Nell’arco di un secolo nacquero istituzioni come la RSPCA (Royal Society for the Prevention of Cruelty to Animals), furono varate nuove leggi contro la crudeltà verso gli animali e i gatti entrarono in massa nelle famiglie inglesi. Si trattò di una moda che in un primo tempo coinvolse i segmenti più agiati della società: la crudeltà verso cani e gatti era vista come una perversione associata ai ceti sociali meno abbienti. La stessa RSPCA si poneva tra gli obiettivi quello di educare le classi più povere a una maggior sensibilità verso il regno animale - sensibilità che era considerata propria dei ceti benestanti.
Il modo di raccontare la beffa di Chester (e i suoi epigoni) riflette anche questo mutamento. A inizio Novecento l’idea di 500 gatti affogati in un fiume non era più vista come un divertente episodio di cronaca, ma come un’inutile crudeltà. Il lessico dei giornali si adeguò. Le cronache moderne preferivano soffermarsi sulla credulità umana e prendere in giro l’ingenuità di coloro che ci erano cascati. Questi erano spesso descritti come poveri e ignoranti, che vivevano ai margini della società. Particolare attenzione era data al sesso degli ingannati (si solito donne) e all’età (anziane signore senza molti mezzi). Esemplare, ad esempio, questa cronaca comparsa su un giornale di Dundee e ambientata in una città non meglio precisata degli Stati Uniti:
[Un] giovane gentiluomo si presentò come un industriale del Nord nel settore delle pellicce e delle corde di violino, affermando di voler stipulare contratti per l’acquisto di gatti a un prezzo allettante. Una quarantina di negri abboccò all'amo, e perlustrò subito il paese in cerca di felini. La mattina dopo ciascuno di loro si presentò con una borsa di gatti, ma ovviamente il committente non si “materializzò". I negri dovettero sbarazzarsi dei gatti, tuttavia, e il contenuto dei sacchi fu svuotato per le strade. (A cat hoax, Dundee Courier, 18 gennaio 1889)

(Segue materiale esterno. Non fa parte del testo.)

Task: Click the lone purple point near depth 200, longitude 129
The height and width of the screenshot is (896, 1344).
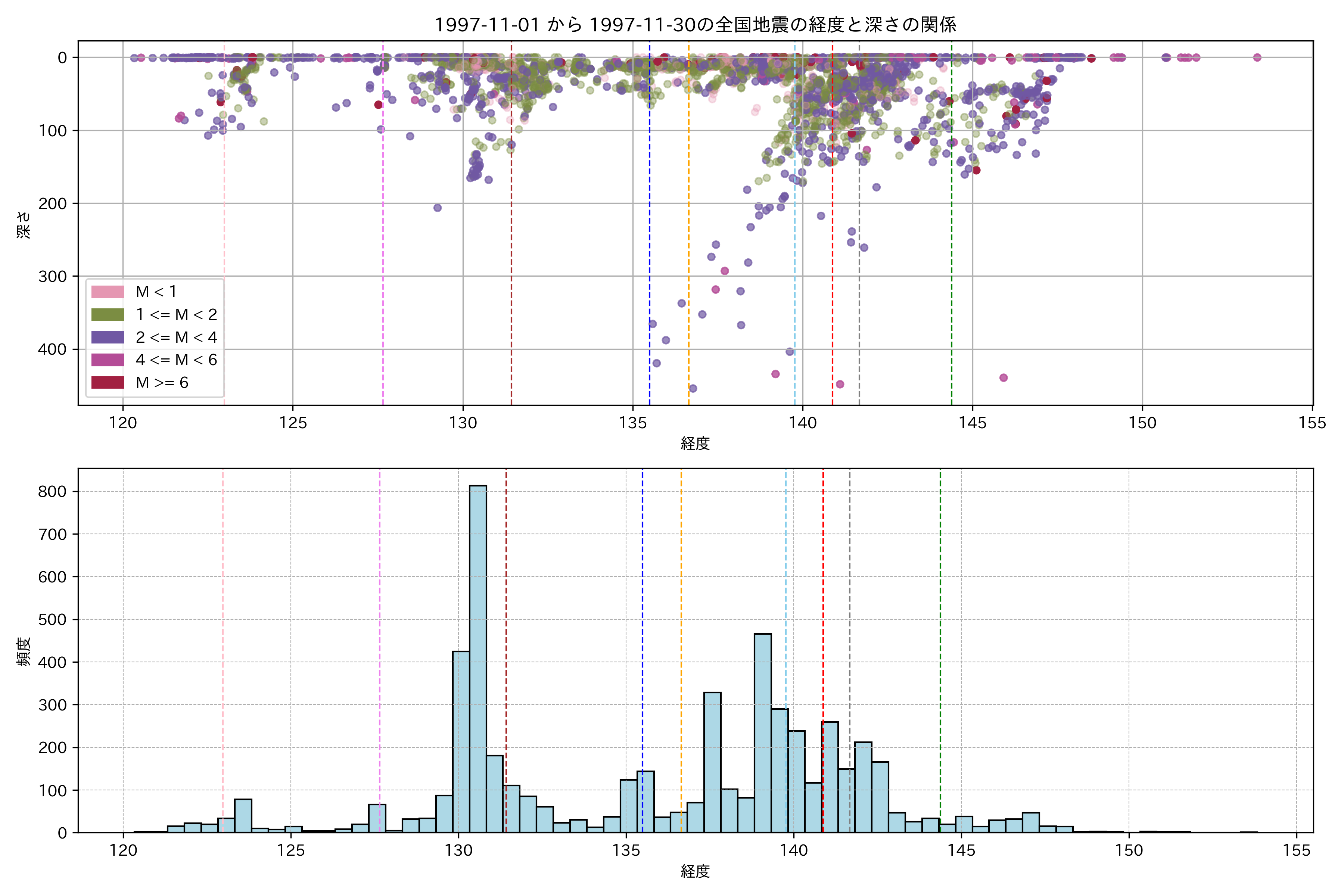Action: [437, 208]
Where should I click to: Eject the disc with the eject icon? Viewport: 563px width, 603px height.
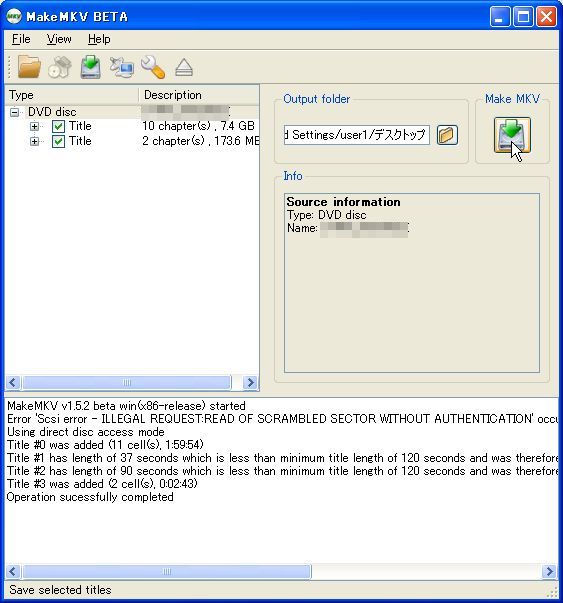pyautogui.click(x=184, y=67)
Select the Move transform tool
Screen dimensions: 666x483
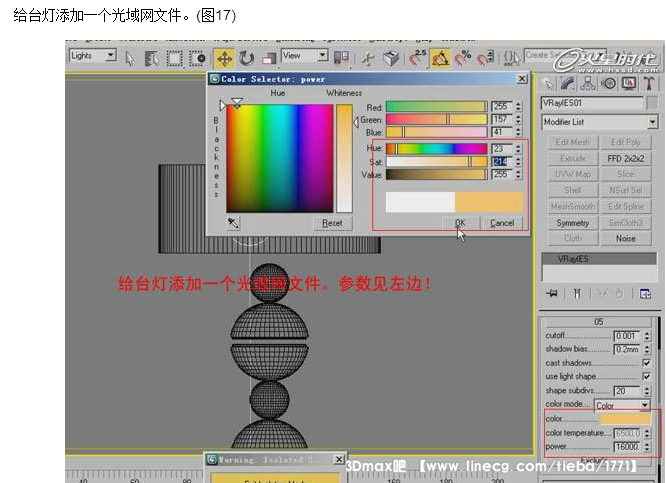pos(224,58)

Non si sa se questo episodio sia realmente accaduto, ma il tono di scherno verso i neri è evidente. In altri casi, come abbiamo visto, si può invece essere ragionevolmente sicuri che gli scherzi avvennero sul serio. Smith ne ha trovato tracce fino al 1955 (anche con cani, a sostituire i gatti): un’incredibile longevità, per beffe di questo tipo. Si trattava di riproposizioni locali della burla di Chester, perpetrate tramite la distribuzione di volantini o la pubblicazione di avvisi sui giornali. In quest’ultimo caso, l’inganno funzionava per una ragione: nei settimanali dell’epoca, a volte, trovavano posto annunci assai più strani. In tutti questi casi, i giornali ne approfittavano ancora una volta per puntare il dito verso i poveri o verso segmenti di società marginalizzati: se la storia di Chester scherniva l'ingenuità dei “cugini irlandesi”, quelle più recenti prendevano in giro i nullatenenti, le donne o gli afroamericani.
Conclude Smith:
La bufala [dei gatti] rivela il potere dell’invenzione giornalistica. Se non è una novità il fatto che storie false siano sempre circolate e che il Diciannovesimo secolo ebbe la sua bella quota di false notizie mascherate da verità, si può aggiungere che la stampa popolare ebbe il potere di trasformare la finzione in realtà. Nel far circolare quella che dapprima era una bufala riconosciuta, la graduale trasformazione [della vicenda] in un presunto fatto storico generò l'idea che la beffa non fosse solo realizzabile, ma anche divertente.
Fenomeni di emulazione per una storiella mai avvenuta, ma ritenuta da tutti autentica: una caratteristica tipica di molte leggende metropolitane.